> [Task item]
Restate exactly, and only, the lines from the one with "At what coordinates" through the end of the data, with both of those end lines kept. Drop any pictures.

> [Data extracts]

:::

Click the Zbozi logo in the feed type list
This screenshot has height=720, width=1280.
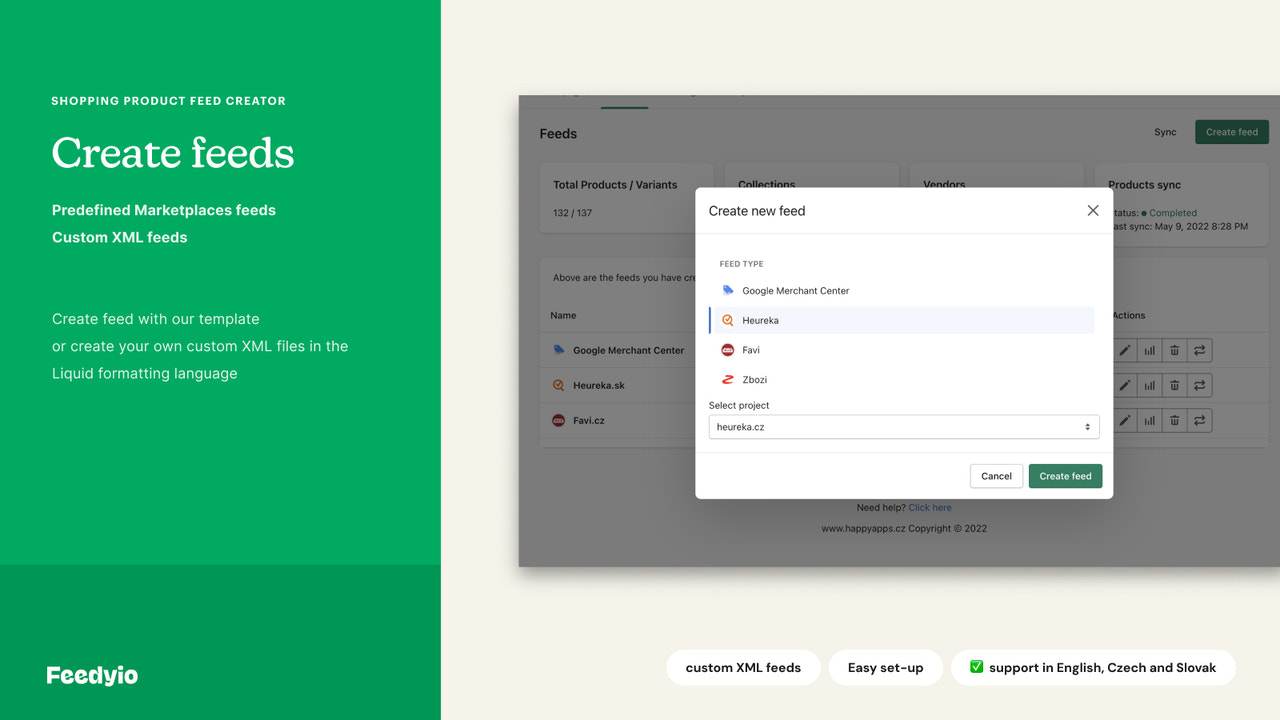(728, 379)
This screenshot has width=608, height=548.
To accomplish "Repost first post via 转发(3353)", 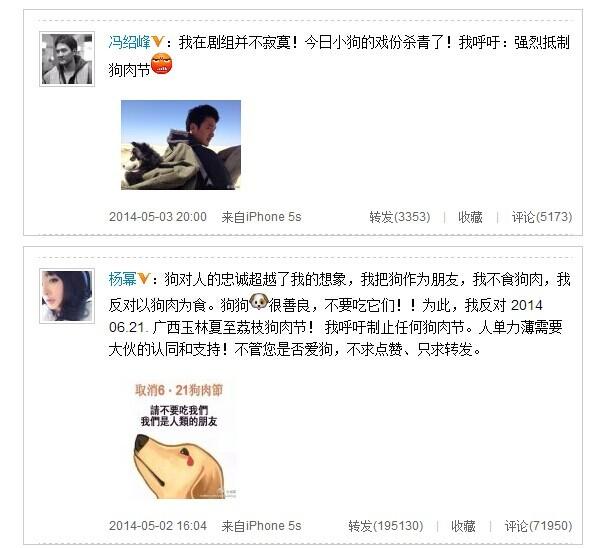I will (400, 217).
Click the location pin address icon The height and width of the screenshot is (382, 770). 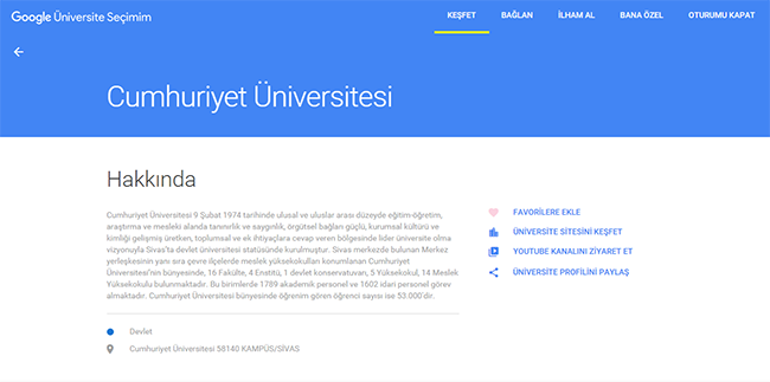110,349
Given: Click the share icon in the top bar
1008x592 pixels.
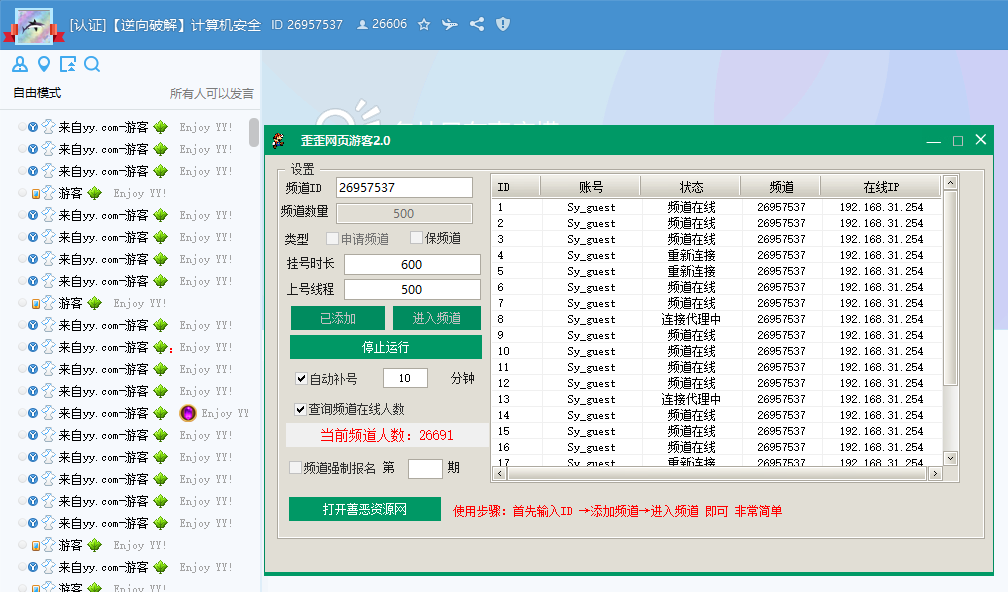Looking at the screenshot, I should [x=477, y=23].
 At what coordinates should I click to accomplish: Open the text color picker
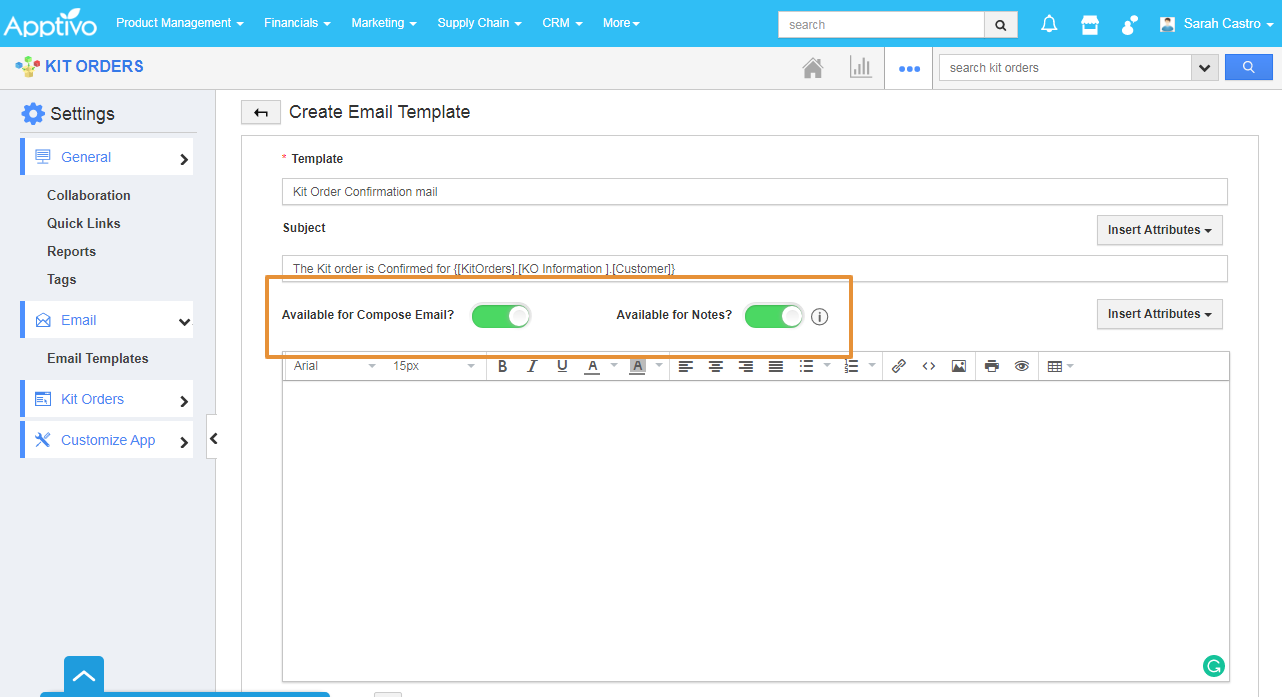pyautogui.click(x=592, y=366)
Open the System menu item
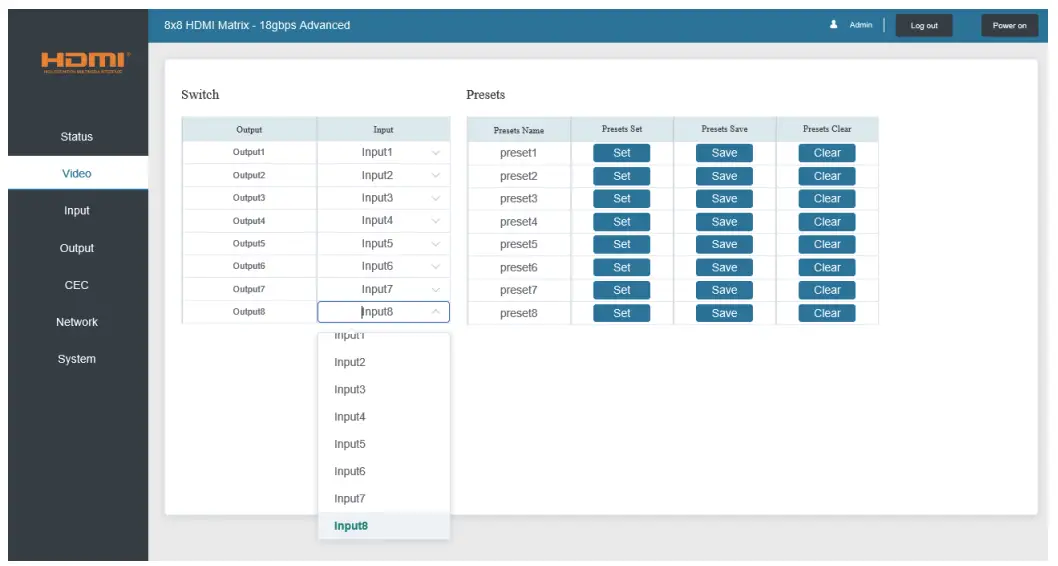This screenshot has width=1058, height=566. click(77, 359)
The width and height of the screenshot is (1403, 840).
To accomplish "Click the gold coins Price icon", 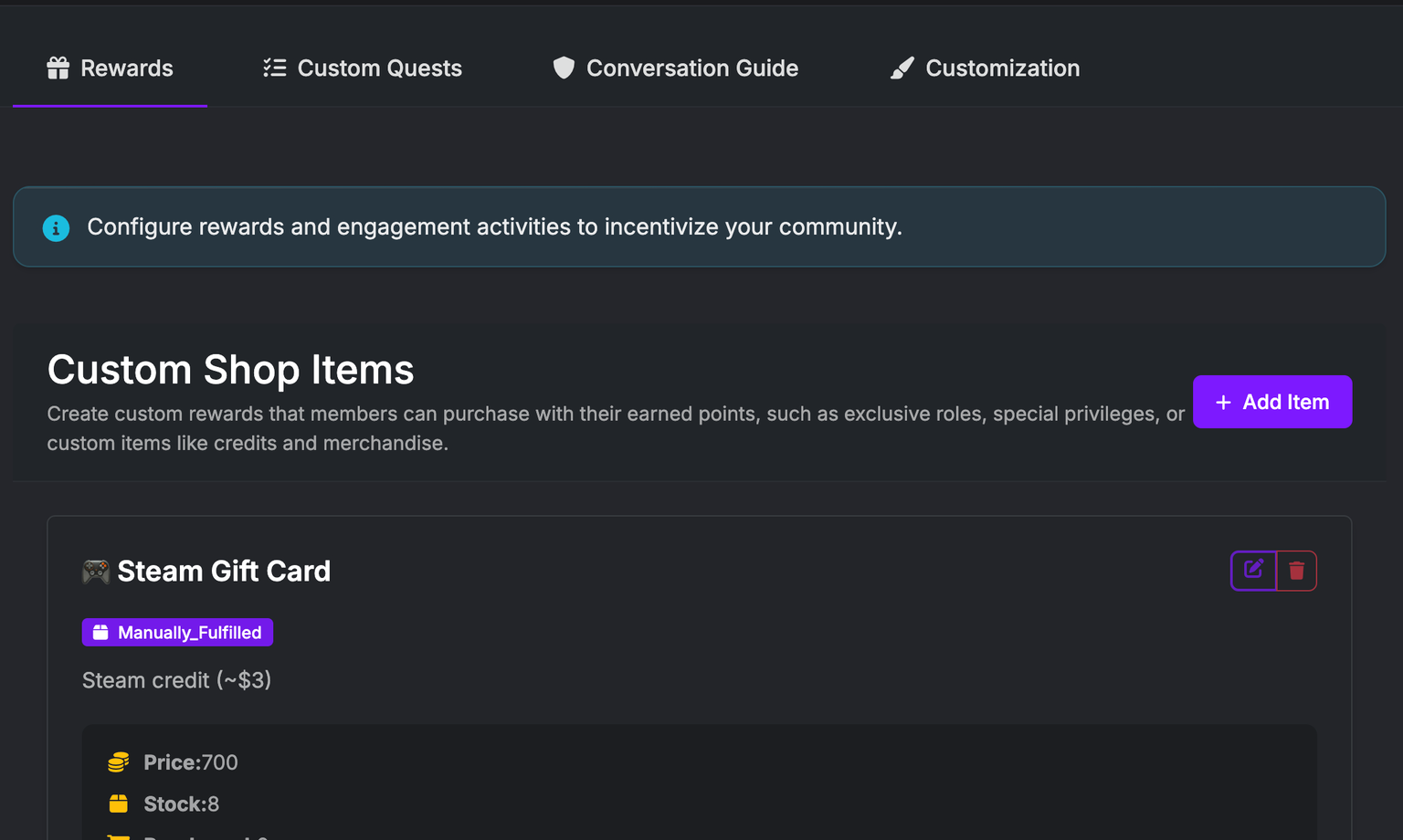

:::

> [Answer space]
 At what coordinates should I click to accomplish: Open the text color picker
pyautogui.click(x=592, y=366)
Open the System menu item
This screenshot has width=1058, height=566. click(77, 359)
The width and height of the screenshot is (1403, 840).
To accomplish "Click the gold coins Price icon", 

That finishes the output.